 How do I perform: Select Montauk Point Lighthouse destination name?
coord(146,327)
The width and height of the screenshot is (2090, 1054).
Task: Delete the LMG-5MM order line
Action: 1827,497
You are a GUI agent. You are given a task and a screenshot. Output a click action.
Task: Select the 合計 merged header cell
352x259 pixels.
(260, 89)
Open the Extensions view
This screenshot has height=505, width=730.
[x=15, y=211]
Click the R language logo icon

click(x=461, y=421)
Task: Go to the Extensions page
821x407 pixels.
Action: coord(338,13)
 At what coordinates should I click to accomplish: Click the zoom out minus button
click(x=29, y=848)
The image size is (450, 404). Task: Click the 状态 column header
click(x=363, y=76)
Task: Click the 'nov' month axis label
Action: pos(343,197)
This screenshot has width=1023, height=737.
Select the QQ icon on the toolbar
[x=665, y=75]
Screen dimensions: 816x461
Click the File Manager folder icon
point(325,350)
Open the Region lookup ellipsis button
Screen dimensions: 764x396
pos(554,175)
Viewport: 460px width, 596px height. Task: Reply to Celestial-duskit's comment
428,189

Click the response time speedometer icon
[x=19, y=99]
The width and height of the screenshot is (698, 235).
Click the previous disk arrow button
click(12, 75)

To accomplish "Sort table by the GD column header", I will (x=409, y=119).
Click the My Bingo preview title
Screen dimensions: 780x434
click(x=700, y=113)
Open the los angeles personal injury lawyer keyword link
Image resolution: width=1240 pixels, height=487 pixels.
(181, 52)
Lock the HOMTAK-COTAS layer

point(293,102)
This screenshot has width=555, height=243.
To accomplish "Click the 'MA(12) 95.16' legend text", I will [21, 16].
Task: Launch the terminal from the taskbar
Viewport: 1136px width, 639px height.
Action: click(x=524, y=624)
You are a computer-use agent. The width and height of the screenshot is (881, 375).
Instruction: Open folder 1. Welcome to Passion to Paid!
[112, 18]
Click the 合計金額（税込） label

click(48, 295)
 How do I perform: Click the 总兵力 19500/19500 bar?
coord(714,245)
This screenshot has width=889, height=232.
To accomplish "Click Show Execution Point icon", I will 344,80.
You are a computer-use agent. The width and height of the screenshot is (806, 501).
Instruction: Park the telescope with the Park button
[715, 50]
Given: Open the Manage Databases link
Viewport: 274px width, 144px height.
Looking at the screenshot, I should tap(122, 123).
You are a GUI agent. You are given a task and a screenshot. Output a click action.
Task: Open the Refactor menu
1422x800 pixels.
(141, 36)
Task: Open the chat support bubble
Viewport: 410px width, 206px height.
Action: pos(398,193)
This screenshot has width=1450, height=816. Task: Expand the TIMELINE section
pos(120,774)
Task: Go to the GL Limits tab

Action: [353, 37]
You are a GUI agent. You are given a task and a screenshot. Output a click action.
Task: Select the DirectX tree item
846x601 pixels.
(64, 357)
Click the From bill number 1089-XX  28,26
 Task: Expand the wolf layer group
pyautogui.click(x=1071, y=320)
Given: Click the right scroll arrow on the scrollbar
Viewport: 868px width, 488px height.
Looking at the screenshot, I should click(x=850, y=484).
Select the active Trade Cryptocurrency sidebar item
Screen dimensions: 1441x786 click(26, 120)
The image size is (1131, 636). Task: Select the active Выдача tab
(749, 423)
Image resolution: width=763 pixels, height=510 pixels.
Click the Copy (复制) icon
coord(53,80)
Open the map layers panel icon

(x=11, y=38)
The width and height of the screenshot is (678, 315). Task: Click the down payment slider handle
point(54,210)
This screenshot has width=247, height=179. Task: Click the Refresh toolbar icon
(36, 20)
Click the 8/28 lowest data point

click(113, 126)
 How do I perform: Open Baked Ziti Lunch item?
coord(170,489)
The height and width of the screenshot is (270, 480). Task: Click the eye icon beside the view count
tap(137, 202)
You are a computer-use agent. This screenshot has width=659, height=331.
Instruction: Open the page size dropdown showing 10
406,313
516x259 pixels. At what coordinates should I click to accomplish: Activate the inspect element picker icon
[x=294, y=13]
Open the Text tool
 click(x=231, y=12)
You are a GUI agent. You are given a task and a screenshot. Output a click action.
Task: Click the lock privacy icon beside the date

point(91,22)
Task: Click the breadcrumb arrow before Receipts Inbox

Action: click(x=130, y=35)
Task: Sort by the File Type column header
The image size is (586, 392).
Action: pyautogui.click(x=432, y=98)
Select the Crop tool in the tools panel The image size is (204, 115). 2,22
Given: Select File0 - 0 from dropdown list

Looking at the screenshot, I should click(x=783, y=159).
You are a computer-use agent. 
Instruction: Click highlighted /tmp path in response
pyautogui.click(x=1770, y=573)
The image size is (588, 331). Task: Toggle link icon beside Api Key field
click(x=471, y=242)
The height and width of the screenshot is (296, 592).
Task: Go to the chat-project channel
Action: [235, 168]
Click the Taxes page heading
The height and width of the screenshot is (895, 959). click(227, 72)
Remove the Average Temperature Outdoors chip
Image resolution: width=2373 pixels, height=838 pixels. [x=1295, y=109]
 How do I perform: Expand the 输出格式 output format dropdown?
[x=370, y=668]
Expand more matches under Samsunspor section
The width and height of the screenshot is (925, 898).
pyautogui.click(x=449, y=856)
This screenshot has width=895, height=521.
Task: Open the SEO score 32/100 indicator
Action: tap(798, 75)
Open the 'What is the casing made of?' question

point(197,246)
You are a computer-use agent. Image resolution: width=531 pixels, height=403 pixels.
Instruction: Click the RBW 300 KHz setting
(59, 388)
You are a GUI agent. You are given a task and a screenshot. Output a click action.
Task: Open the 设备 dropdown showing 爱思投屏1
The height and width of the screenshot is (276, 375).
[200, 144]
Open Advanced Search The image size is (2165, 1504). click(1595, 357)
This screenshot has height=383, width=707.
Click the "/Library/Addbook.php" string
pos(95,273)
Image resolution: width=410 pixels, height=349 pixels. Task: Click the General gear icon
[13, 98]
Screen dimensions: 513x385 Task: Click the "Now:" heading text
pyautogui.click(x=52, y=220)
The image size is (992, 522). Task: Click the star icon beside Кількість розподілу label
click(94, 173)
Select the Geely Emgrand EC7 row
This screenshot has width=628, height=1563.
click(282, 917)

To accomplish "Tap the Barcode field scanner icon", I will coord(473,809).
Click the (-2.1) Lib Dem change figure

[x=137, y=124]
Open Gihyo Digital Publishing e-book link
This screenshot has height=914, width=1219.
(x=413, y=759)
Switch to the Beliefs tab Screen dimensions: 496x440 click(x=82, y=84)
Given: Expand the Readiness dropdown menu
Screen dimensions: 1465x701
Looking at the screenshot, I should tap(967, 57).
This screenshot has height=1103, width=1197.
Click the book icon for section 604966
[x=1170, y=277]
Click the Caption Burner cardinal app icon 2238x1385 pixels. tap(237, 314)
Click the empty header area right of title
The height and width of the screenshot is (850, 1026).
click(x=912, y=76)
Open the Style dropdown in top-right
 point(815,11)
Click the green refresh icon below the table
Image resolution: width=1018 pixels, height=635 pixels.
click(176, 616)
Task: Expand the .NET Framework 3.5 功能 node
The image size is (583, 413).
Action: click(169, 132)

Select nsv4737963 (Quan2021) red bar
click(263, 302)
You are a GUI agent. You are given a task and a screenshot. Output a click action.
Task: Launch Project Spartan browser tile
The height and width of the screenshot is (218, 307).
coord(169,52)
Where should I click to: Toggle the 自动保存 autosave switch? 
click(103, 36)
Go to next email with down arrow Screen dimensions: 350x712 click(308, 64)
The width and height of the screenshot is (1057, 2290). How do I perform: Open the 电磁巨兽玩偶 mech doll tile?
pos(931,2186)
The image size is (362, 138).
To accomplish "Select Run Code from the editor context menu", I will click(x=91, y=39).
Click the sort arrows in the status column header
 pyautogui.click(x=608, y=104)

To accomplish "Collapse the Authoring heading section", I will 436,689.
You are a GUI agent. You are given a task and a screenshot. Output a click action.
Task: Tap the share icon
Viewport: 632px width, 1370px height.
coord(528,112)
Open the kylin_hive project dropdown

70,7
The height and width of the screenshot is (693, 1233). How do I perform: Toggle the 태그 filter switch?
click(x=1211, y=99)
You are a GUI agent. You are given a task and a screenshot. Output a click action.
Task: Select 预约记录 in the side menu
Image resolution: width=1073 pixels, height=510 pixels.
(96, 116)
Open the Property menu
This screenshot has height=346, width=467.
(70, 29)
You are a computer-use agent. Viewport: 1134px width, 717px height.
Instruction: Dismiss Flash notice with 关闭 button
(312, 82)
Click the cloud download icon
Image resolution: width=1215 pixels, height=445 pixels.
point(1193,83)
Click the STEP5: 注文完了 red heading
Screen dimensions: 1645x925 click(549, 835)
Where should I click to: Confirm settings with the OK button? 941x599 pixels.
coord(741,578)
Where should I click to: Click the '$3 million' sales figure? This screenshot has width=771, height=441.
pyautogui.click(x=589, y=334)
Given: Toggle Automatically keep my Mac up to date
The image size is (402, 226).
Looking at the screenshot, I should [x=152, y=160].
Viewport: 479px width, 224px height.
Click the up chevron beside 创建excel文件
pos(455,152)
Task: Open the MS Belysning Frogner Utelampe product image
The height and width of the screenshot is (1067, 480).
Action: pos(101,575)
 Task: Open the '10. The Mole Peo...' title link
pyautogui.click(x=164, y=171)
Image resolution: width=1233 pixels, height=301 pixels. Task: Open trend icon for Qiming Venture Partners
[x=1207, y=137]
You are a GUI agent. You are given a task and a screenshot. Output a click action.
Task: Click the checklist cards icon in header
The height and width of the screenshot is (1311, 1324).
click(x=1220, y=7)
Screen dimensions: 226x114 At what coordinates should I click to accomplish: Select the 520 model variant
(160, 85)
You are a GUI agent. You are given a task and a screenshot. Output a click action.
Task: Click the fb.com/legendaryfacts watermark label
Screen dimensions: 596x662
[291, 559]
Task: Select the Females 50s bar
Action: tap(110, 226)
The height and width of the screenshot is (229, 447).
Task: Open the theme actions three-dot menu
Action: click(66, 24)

Problem details -
Can you format everything in the records above, from the line containing "Switch to the" down to the line containing "click(103, 36)", both included, as a Markdown table with the columns Row and Line, skipping blank lines?

Problem solution -
| Row | Line |
|---|---|
| 1 | Switch to the Beliefs tab Screen dimensions: 496x440 click(x=82, y=84) |
| 2 | Given: Expand the Readiness dropdown menu |
| 3 | Screen dimensions: 1465x701 |
| 4 | Looking at the screenshot, I should tap(967, 57). |
| 5 | This screenshot has height=1103, width=1197. |
| 6 | Click the book icon for section 604966 |
| 7 | [x=1170, y=277] |
| 8 | Click the Caption Burner cardinal app icon 2238x1385 pixels. tap(237, 314) |
| 9 | Click the empty header area right of title |
| 10 | The height and width of the screenshot is (850, 1026). |
| 11 | click(x=912, y=76) |
| 12 | Open the Style dropdown in top-right |
| 13 |  point(815,11) |
| 14 | Click the green refresh icon below the table |
| 15 | Image resolution: width=1018 pixels, height=635 pixels. |
| 16 | click(176, 616) |
| 17 | Task: Expand the .NET Framework 3.5 功能 node |
| 18 | The image size is (583, 413). |
| 19 | Action: click(169, 132) |
| 20 | Select nsv4737963 (Quan2021) red bar |
| 21 | click(263, 302) |
| 22 | You are a GUI agent. You are given a task and a screenshot. Output a click action. |
| 23 | Task: Launch Project Spartan browser tile |
| 24 | The height and width of the screenshot is (218, 307). |
| 25 | coord(169,52) |
| 26 | Where should I click to: Toggle the 自动保存 autosave switch?  |
| 27 | click(103, 36) |